2. Digital Ag Hackathon Winner: Food Supply Chain App

More news about food (and for good reason)! Early in March, a 36-hour event called the Cornell Institute for Digital Agriculture (CIDA) Hackathon brought together 32 teams made up of a total of 176 students. The victor? a plan to address the issue of food spoilage from farm to market by using data analytics.

 

3. The Computer Science Club at Wayland High School will organize a hackathon to improve remote learning.

While hearing about the recent hackathons that college students have successfully completed is tremendously exciting, what about regular high school pupils?
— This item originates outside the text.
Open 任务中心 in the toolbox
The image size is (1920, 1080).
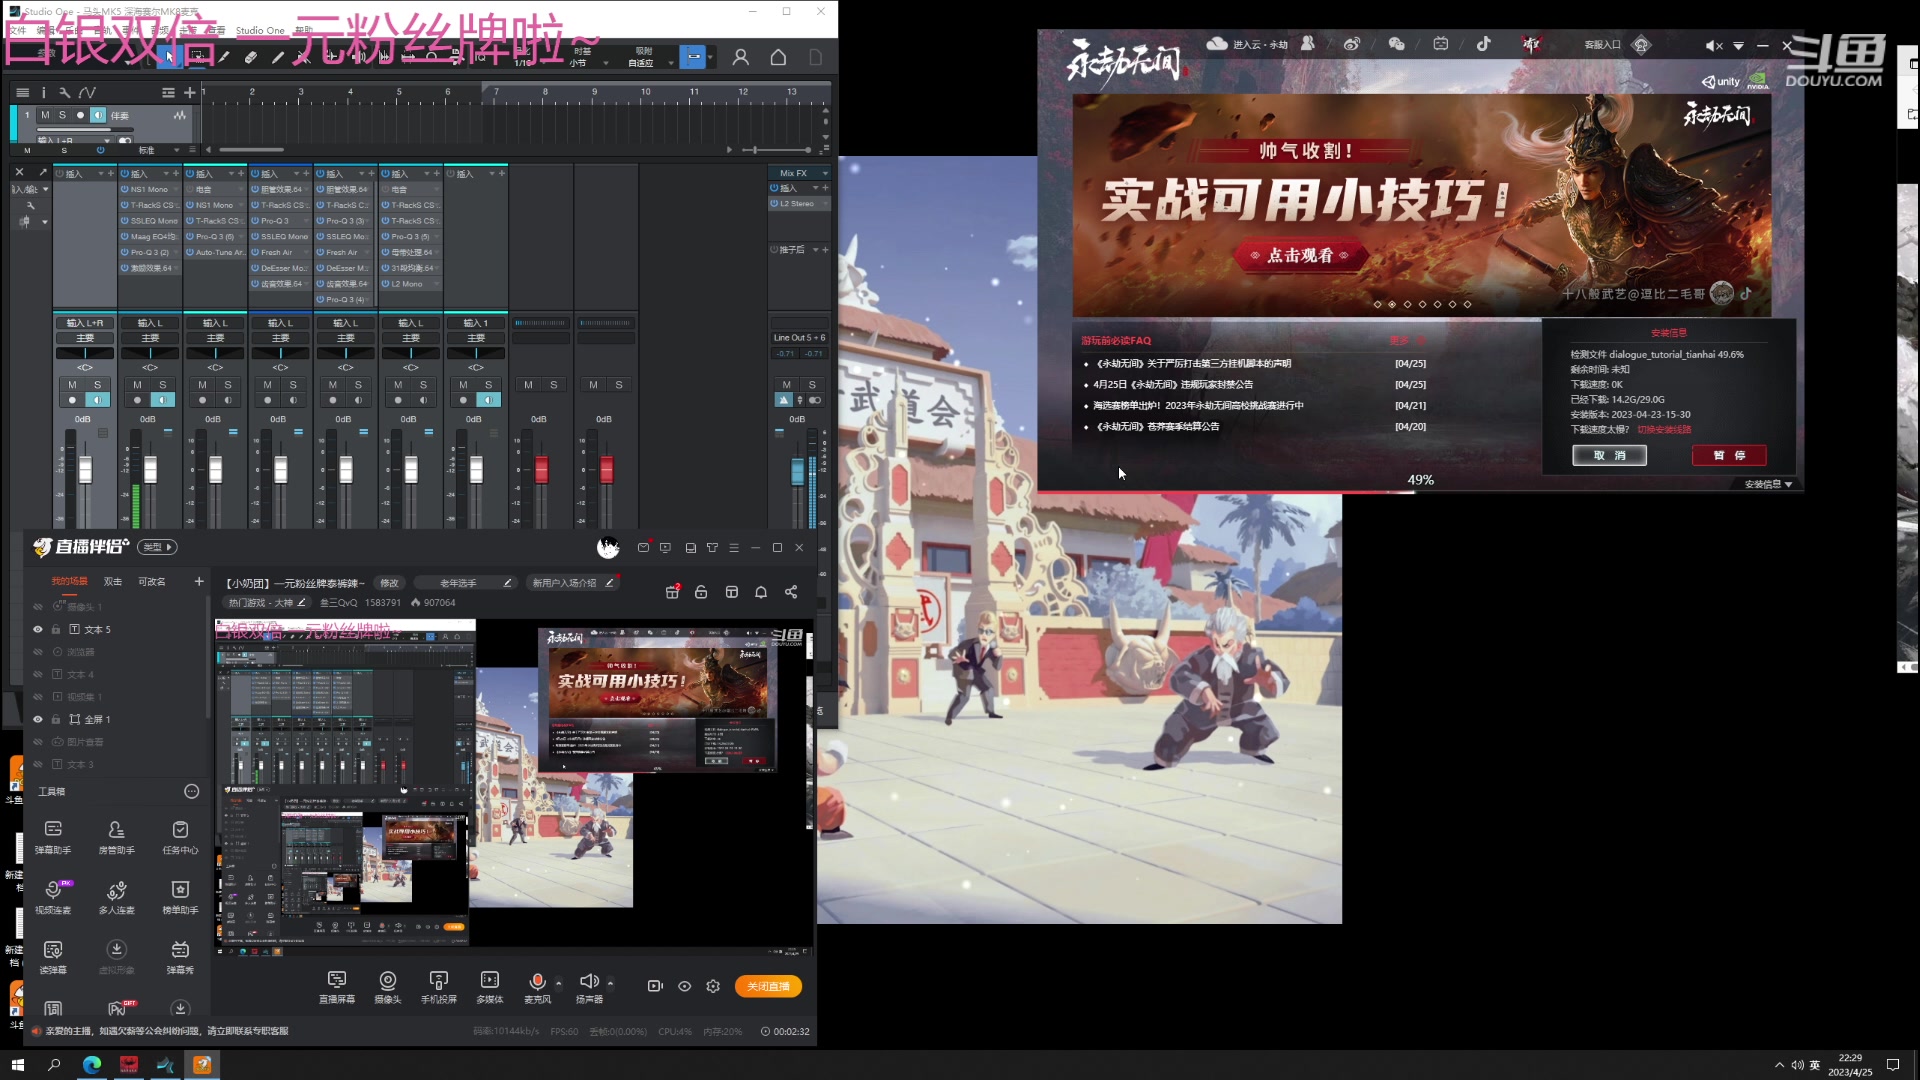(180, 837)

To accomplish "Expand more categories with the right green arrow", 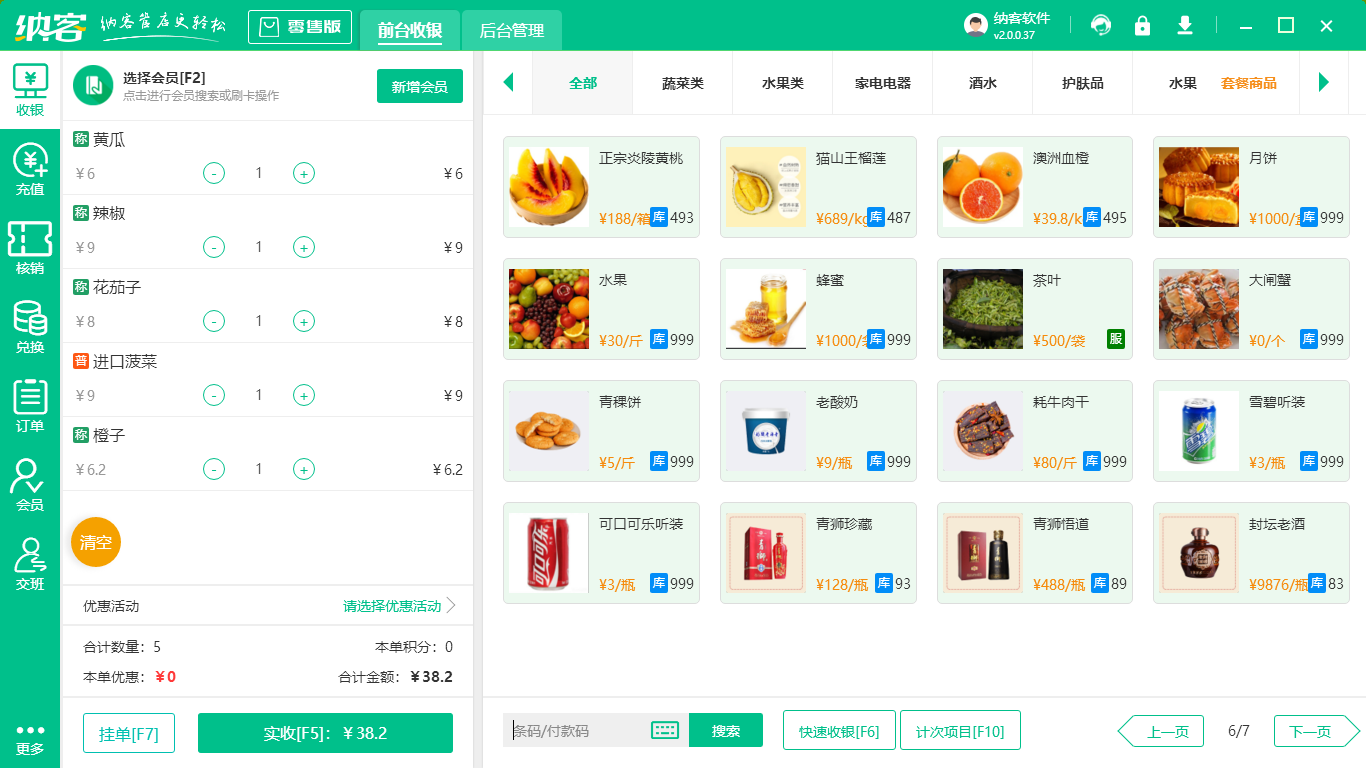I will [1325, 84].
Students were to create a prototype (software, game, website, or device) to assist those who struggle with remote learning in an effort to improve their experiences. This project addressed remote learning, a topic with which many of us have had some experience over the last year.

All told, each of the aforementioned instances illustrates how hackathons can unite teams to make a difference. Sure, topics and problems are fascinating to discuss and necessitate thoughtful deliberation, but nothing can replace devoted hands-on work creating something, even if it’s only an idea or prototype, to spur advancement.

What’s next? Are there youth hackathons?

Nowadays, it’s simple for children of all ages to dive into fascinating technological challenges. Yes, that includes hackathons for beginners. Children can practice their skills in a fun, age-appropriate situations on websites like Hackathon Jr. and CEL Kids.